In the books, those things do not count.
This silence of accounting was a big reason I became a newspaperman, instead. I traveled the globe, and I think what I did was of value to society. Now I sit, well-salted with experience, but left without a job -- a casualty of the very flaws of the system I had seen as a college kid. I watch with chagrin as the economy collapses because the accounting system rewards individual profiteering and ignores a greater responsibility.
Of course Wall Street was consumed by greed; greed is the very basis of the system. And of course big corporations, including the newspapers in which I labored, are falling; they were hoisted atop an accounting pyramid scheme. And of course workers are being laid off in droves; they have no more weight on a financial sheet than widgets or ballbearings. Economists use the term "human capital," but nowhere in accounting principles are people counted as an asset -- only as an expense.
We berate our politicians for not preventing the catastrophe (for that is what it looks like from this side of the unemployment line) and demand fake contrition from a few big CEOs. But there is a strange absence of questions about the whether the basics of our system need to change.

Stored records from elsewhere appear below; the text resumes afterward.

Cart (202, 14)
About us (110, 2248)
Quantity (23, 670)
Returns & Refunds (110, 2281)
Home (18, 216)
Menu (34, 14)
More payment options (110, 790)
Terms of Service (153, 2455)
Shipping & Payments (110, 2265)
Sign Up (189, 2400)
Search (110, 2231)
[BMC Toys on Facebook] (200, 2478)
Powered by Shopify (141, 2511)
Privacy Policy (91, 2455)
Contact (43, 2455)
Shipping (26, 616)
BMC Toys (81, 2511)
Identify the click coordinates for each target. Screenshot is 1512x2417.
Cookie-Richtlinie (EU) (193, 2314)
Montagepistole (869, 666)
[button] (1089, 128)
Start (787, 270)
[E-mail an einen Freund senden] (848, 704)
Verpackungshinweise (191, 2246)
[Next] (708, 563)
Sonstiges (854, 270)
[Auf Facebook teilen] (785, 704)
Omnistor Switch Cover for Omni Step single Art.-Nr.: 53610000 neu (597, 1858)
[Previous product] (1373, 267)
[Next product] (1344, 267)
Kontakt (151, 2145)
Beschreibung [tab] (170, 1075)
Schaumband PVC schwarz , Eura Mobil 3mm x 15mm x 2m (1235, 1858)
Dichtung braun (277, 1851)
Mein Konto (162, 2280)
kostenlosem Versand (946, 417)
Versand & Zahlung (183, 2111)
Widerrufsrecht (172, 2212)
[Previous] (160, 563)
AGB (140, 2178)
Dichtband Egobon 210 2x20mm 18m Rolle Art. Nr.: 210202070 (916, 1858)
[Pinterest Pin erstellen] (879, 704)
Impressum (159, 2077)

Americans still seem to accept without question that workers should be booted out the door before profits are allowed to dip too low. I was posted in Japan for The Washington Post from 1999 to 2003, when that country still was dragging itself up from an economic slump. American businessmen would smugly lecture the Japanese for a failure to operate efficiently. They would say big Japanese corporations were unwilling to make the "tough" decisions to cut costs in order to boost lackluster profits. The Japanese executives would nod politely, and do nothing.
I admired their response. They were operating by an unwritten set of books, different than Western accounting principles. Their decisions put a value on keeping people employed. For the good of the society, they knew that keeping a company man in the company, letting him provide for his family and pay his rent, letting him maintain his pride, keeping the community structure intact, was worth a lot in the long run.
We demand of our government social accountability, but give a free pass to our businesses and institutions. What sense does it make that our federal government is desperately trying to put people to work, while institutions and corporations -- acting in loyalty to their ledgers -- are busy laying them off? Even local governments and educational institutions announce job cuts in the name of budget constraints with no sense of betrayal to the greater social goal.
We need an accounting system that puts a value on society's needs. We should value businesses in a different way, not just by the speculation of the stock market. There is puzzling little outrage at the chief instrument of our economic mugging: the takeover. Somehow, our nation's business has lost the goal of creating companies that simply make an honest profit, provide jobs and help create stable towns and cities.
Instead, companies are supposed to always and forever grow. They are supposed to gobble up other companies, or be gobbled themselves. In these takeovers, falsely advertised as creating more efficient economic entities, more employees are thrown out of work to try to offset the huge debts created by the purchases. Somehow this has become a glamorous term: leveraging. A more fitting term is immoral.
I am sure free marketers will cry that our system finds the most efficient use of capital, and to weigh it down with social considerations would foul up the works. I doubt many of those critics are unemployed. Others will say taxes paid by businesses reflect social goals. Yet that is just a tinkering of the system; CEOs are applauded for avoiding taxes, which on the whole, they have done very well.
We need a more thorough overhaul, with an accounting system that has a column for debits and credits for social responsibility, and which calculates a job at what it is really worth to us all.
Doug Struck worked for the Baltimore Sun and The Washington Post, both of which are shedding jobs. He has recently been laid off from Harvard University because of budget cuts.